It seems almost a lifetime ago now when Franz Ferdinand, when releasing their monumental 2004 debut, were legitimately one of the biggest bands in the world. In reality, it's at least a decade since that time, which since has seen the band dutifully release two 'other' albums to little fanfare in 2009's Tonight: Franz Ferdinand and 2013's Right Thoughts, Right Words, Right Action. However, their 2015 collaboration album with LA art-pop band Sparks saw a renewed vigour and interest in the Glasgow band, which has given their fifth record, Always Ascending their greatest deal of hype since 2005's You Could Have It So Much Better.
Aside from the Sparks collaboration, Franz Ferdinand has also had an interesting line-up change in the interim, which may also be fueling their renewed ambition towards a properly recognised 'comeback'. Long-time guitarist and co-writer Nick McCarthy left the band in 2016 to pursue other family and musical interests, though apparently, the door remains wide open for him to return(https://consequenceofsound.net/2016/07/franz-ferdinand-guitarist-nick-mccarthy-is-leaving-the-band/). In his wake comes Julian Corrie, better known as Miaoux Miaoux, the Glasgow-based electronic musician who has worked with a whole cast of notable musicians in his time. Corrie's recruitment is an immediate suggestion that Franz Ferdinand are wishing to bring something new to their arsenal of generally appealing indie-pop-rock music, which tend to always have at least one or two noteworthy tracks.
With the album's lead-single, opener and title track, Franz Ferdinand confirmed all those suspicions. 'Always Ascending' is an ode to post-punk's fascination with funk music with a healthy dollop of Hercules and Love Affair-esque synths provided by Corrie that is perhaps the band's best and most exciting song in well over a decade. And luckily enough, it doesn't just stop there, the second track and another recent single 'Lazy Boy' keeps up the momentum and following straight after is the excellent 'Paper Cages' which will quell some potential returning fan's fears of whether they really need a new Franz Ferdinand album in 2018.

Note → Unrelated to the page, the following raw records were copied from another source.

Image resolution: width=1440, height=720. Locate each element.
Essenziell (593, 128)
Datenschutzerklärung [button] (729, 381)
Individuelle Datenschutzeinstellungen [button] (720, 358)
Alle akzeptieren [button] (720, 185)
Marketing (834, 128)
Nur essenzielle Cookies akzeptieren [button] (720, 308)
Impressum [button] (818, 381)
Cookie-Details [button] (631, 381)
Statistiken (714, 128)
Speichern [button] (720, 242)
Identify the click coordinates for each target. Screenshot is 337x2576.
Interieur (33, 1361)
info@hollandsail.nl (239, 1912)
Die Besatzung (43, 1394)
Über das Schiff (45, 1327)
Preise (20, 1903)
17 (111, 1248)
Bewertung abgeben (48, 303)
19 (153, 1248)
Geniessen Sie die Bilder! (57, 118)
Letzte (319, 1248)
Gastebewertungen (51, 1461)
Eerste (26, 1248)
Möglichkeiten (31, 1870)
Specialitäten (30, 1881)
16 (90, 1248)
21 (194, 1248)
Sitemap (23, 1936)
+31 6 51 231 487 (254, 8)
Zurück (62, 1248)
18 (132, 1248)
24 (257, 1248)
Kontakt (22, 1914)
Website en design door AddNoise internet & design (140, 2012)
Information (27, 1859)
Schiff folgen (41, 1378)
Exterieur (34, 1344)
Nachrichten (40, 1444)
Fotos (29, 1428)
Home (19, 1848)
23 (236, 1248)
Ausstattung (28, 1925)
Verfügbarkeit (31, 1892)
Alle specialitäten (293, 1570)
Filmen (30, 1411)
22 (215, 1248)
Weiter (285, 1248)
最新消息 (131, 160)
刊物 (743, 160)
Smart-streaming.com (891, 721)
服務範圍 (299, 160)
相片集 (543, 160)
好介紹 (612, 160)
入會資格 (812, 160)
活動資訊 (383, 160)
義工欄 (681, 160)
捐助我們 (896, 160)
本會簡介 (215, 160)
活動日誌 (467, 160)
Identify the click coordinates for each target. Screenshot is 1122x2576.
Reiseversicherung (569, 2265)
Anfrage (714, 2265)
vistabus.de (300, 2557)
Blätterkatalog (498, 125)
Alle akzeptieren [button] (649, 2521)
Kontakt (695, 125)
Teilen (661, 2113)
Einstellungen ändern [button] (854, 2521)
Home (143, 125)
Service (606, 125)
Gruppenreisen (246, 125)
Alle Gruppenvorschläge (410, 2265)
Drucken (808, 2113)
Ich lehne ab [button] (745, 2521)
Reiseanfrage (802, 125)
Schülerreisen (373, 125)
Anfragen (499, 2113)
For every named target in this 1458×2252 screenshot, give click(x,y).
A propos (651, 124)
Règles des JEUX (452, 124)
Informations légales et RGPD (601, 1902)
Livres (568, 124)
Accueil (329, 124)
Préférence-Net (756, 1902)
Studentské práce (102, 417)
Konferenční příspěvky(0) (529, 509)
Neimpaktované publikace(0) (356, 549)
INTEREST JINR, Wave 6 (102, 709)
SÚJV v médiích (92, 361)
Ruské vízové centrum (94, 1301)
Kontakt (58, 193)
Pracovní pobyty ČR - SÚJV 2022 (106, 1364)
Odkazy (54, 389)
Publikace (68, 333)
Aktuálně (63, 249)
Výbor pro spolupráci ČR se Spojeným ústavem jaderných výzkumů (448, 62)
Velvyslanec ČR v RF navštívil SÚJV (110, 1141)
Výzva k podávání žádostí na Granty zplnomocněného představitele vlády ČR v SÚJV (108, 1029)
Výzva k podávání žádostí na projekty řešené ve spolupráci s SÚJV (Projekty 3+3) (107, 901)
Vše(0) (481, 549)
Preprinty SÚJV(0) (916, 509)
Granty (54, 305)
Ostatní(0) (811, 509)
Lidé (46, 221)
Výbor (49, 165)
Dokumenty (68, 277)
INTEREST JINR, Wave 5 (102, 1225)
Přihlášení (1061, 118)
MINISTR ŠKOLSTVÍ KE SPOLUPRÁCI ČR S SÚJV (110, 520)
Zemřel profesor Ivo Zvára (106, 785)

So far so good then, but what of the album tracks? It would be an overstatement to say Franz Ferdinand have radically changed their sound because of Corrie's influence. Indeed, there seems to be a natural progression here for the band to tip their hats to their musical heroes in places, most visibly David Bowie (Brian Eno-era especially) and David Byrne. It is important to note however that on Always Ascending, the album's songwriting credits are evenly shared between the band, rather than the usual duo of (Alex) Kapranos and the currently departed McCarthy. The chorus of 'Huck and Jim' for instance really tries to hammer that later Bowie sound in a similar manner to James Murphy, but actually end's up being one of the album's minor disappointments (no less because Kapranos ill-advisedly attempts to 'rap' in the pre-chorus) while over-egging it's metaphor about Britain and America's current ills.
So while Always Ascending is certainly a return to form in places, it certainly isn't perfect, particularly in its middle run. 'The Academy Award' and 'Lois Lane' show the band aren't quite ready and willing to completely shake off their older pop-rock sound which, while isn't necessarily a problem, feels a little at odds with the larger upbeat and dancy feel to this record. However, the good does generally outweigh the bad on the band's fifth effort, suggesting this isn't just a cynical landgrab for a 'cooler' identity that all popular mid-2000s indie bands must apparently go through (Arcade Fire) with Parisian producer Philippe Zdar (Pheonix, The Rapture) bringing both an incredible depth and shine to give these songs a genuine buzz about them.
All of this comes together on the album's excellent penultimate track and recent single 'Feel The Love Go' which, while not massively original (honestly, nothing here really is, but that's not the point) but is brilliantly composed and performed to give 2018 one of it's early 'bangers'. Overall, it's a pleasant feeling to have a good Franz Ferdinand record again, like a warm hug reminding one of a simpler time only slightly bastardised by ten years of regressive politics and is seemingly inspiring many of these bands to redress the balance.